== Письменное задание ==
Продублируйте, пожалуйста, все записи ниже слово в слово. Изображения в ответ не включайте.

★ ★ ★ ★ ★

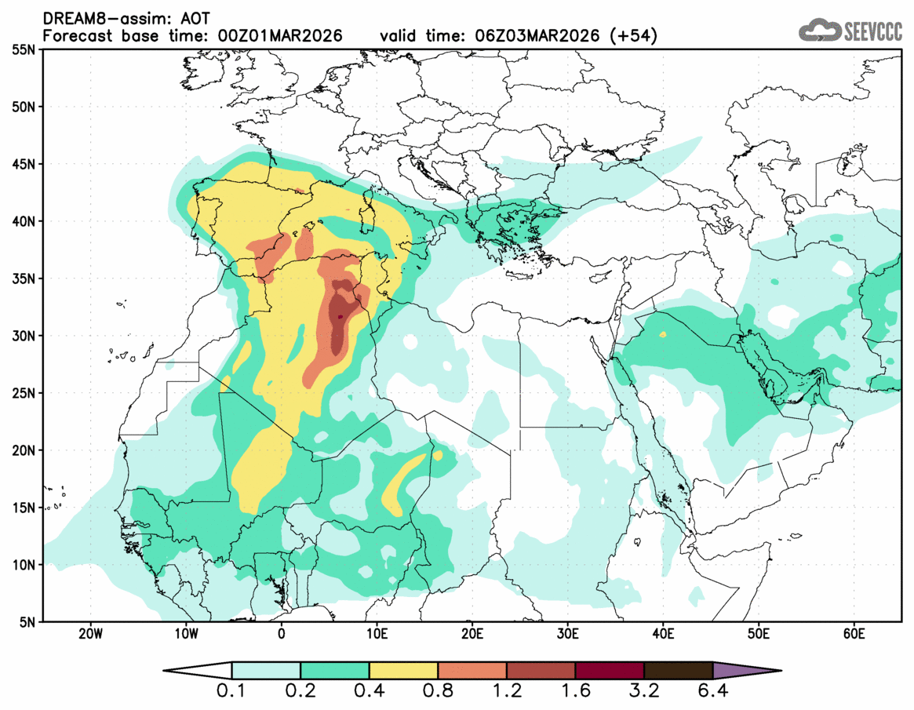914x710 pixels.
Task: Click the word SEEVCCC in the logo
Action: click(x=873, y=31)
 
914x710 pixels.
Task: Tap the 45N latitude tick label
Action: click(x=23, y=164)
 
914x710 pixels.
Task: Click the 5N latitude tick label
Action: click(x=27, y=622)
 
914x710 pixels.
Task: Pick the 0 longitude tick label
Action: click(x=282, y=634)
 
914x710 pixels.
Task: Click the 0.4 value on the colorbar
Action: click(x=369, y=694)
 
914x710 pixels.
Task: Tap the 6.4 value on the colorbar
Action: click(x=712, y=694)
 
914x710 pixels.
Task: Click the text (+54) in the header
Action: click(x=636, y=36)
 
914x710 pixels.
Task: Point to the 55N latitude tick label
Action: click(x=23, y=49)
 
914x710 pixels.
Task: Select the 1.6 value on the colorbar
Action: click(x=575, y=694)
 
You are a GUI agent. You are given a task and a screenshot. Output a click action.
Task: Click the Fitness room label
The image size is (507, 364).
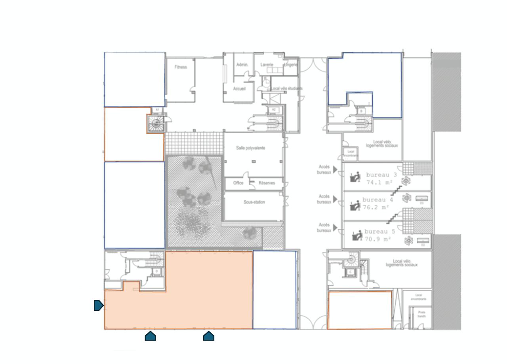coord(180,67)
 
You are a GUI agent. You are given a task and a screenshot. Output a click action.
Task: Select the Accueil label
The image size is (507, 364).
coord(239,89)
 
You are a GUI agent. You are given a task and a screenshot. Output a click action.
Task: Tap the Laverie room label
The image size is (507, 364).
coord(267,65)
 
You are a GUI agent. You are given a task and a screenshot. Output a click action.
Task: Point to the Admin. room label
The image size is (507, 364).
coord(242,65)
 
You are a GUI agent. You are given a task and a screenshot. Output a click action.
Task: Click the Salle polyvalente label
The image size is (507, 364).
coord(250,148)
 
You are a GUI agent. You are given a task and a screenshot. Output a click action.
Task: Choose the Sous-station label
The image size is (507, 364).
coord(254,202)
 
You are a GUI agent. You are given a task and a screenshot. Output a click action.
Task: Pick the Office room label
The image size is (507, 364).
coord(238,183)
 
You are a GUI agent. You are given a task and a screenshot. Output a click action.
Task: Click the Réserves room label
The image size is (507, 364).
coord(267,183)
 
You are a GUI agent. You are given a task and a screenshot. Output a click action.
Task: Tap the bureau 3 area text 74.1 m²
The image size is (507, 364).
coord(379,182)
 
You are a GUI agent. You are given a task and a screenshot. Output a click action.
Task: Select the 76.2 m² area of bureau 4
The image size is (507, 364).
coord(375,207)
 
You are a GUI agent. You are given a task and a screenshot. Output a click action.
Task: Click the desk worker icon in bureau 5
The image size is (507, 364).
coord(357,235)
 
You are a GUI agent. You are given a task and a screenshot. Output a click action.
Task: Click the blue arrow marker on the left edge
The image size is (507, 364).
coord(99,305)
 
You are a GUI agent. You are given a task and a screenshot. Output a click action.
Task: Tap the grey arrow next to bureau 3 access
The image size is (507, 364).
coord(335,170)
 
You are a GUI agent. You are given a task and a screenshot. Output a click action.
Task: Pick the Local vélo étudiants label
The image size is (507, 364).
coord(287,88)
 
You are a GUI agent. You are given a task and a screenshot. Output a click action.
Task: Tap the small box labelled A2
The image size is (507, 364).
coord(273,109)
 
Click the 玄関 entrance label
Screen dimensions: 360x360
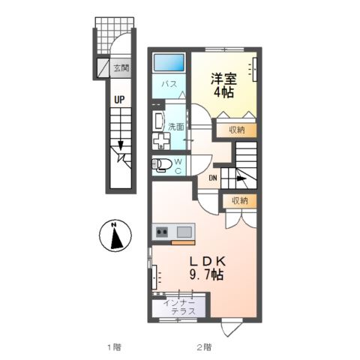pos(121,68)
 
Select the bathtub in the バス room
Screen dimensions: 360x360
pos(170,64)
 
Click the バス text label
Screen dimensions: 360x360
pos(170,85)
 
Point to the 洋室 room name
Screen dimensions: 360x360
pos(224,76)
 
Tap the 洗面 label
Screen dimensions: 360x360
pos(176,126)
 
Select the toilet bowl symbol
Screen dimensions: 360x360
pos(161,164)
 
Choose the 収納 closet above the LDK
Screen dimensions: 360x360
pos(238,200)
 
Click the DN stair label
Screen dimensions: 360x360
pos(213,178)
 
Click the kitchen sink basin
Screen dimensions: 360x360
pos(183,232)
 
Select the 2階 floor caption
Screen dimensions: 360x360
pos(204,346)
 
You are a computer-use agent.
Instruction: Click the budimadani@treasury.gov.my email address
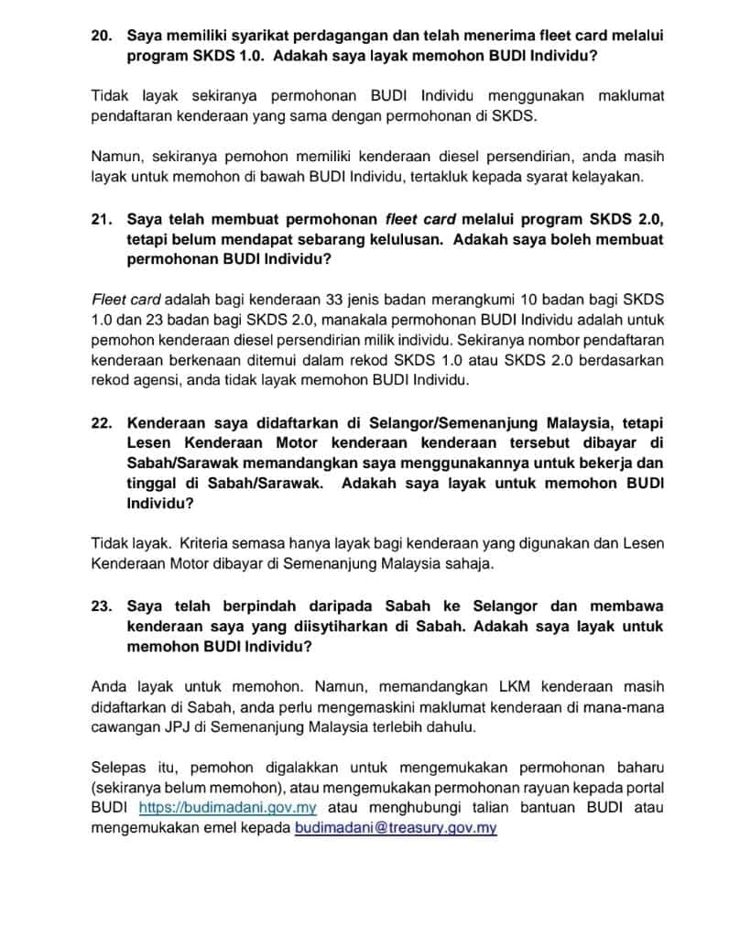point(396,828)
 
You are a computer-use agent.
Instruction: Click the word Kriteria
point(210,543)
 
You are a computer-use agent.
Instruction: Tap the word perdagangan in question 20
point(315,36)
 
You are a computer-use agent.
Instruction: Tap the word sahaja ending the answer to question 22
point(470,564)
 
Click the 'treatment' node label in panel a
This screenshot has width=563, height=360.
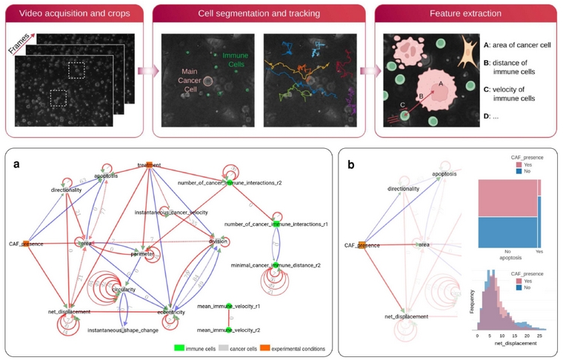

★ ★ ★ ★ ★

== Ответ к задаче ==
914x710 pixels.
Task: Click the word SEEVCCC in the logo
Action: click(x=873, y=31)
 
914x710 pixels.
Task: Tap the 45N latitude tick label
Action: click(x=23, y=164)
 
914x710 pixels.
Task: Click the 5N latitude tick label
Action: click(x=27, y=622)
 
914x710 pixels.
Task: Pick the 0 longitude tick label
Action: click(x=282, y=634)
 
914x710 pixels.
Task: Click the 0.4 value on the colorbar
Action: click(x=369, y=694)
 
914x710 pixels.
Task: Tap the 6.4 value on the colorbar
Action: click(x=712, y=694)
 
914x710 pixels.
Task: Click the text (+54) in the header
Action: click(x=636, y=36)
 
914x710 pixels.
Task: Point to the 55N latitude tick label
Action: click(x=23, y=49)
 
914x710 pixels.
Task: Select the 1.6 value on the colorbar
Action: click(x=575, y=694)
 
You are a GUI agent. You are given a task and a screenshot. Output a click action.
Task: Click the Fitness room label
The image size is (507, 364).
coord(180,67)
 
You are a GUI agent. You are given a task and a screenshot. Output a click action.
Task: Select the Accueil label
The image size is (507, 364).
coord(239,89)
 
You are a GUI agent. You are given a task and a screenshot. Output a click action.
Task: Tap the Laverie room label
The image size is (507, 364).
coord(267,65)
 
You are a GUI agent. You are given a task and a screenshot. Output a click action.
Task: Point to the Admin. room label
The image size is (507, 364).
coord(242,65)
 
You are a GUI agent. You are given a task and a screenshot. Output a click action.
Task: Click the Salle polyvalente label
The image size is (507, 364).
coord(250,148)
 
You are a GUI agent. You are given a task and a screenshot. Output a click action.
Task: Choose the Sous-station label
The image size is (507, 364).
coord(254,202)
 
You are a GUI agent. You are given a task and a screenshot. Output a click action.
Task: Pick the Office room label
The image size is (507, 364).
coord(238,183)
 
You are a GUI agent. You are given a task and a screenshot. Output a click action.
Task: Click the Réserves room label
The image size is (507, 364).
coord(267,183)
 
You are a GUI agent. You are given a task and a screenshot. Output a click action.
Task: Tap the bureau 3 area text 74.1 m²
The image size is (507, 364).
coord(379,182)
 
You are a GUI agent. You are given a task and a screenshot. Output a click action.
Task: Select the 76.2 m² area of bureau 4
The image size is (507, 364).
coord(375,207)
 
You are a GUI agent. You are given a task and a screenshot. Output a click action.
Task: Click the desk worker icon in bureau 5
The image size is (507, 364).
coord(357,235)
 
You are a GUI agent. You are given a task and a screenshot. Output a click action.
Task: Click the blue arrow marker on the left edge
The image size is (507, 364).
coord(99,305)
 
You are a GUI agent. You are given a task and a screenshot. Output a click action.
Task: Tap the grey arrow next to bureau 3 access
The image size is (507, 364).
coord(335,170)
 
You are a GUI agent. You are given a task and a screenshot. Output a click action.
Task: Pick the Local vélo étudiants label
The image size is (507, 364).
coord(287,88)
 
You are a GUI agent. You are given a task and a screenshot. Output a click action.
Task: Tap the small box labelled A2
The image size is (507, 364).
coord(273,109)
 
Click the 玄関 entrance label
Screen dimensions: 360x360
pos(121,68)
 
Select the bathtub in the バス room
Screen dimensions: 360x360
pos(170,64)
 
Click the バス text label
Screen dimensions: 360x360
pos(170,85)
 
Point to the 洋室 room name
Screen dimensions: 360x360
pos(224,76)
 
Tap the 洗面 label
Screen dimensions: 360x360
pos(176,126)
 
Select the toilet bowl symbol
Screen dimensions: 360x360
pos(161,164)
 
Choose the 収納 closet above the LDK
Screen dimensions: 360x360
pos(238,200)
 
Click the DN stair label
Screen dimensions: 360x360
pos(213,178)
 
Click the kitchen sink basin
Screen dimensions: 360x360
pos(183,232)
 
Select the 2階 floor caption
Screen dimensions: 360x360
pos(204,346)
 
You are a computer-use agent.
Instruction: Click the budimadani@treasury.gov.my email address
point(396,828)
 
You are a computer-use agent.
Instruction: Click the word Kriteria
point(210,543)
 
You are a computer-use agent.
Instruction: Tap the word perdagangan in question 20
point(315,36)
 
You are a computer-use agent.
Instruction: Tap the word sahaja ending the answer to question 22
point(470,564)
 
Click the 'treatment' node label in panel a
This screenshot has width=563, height=360.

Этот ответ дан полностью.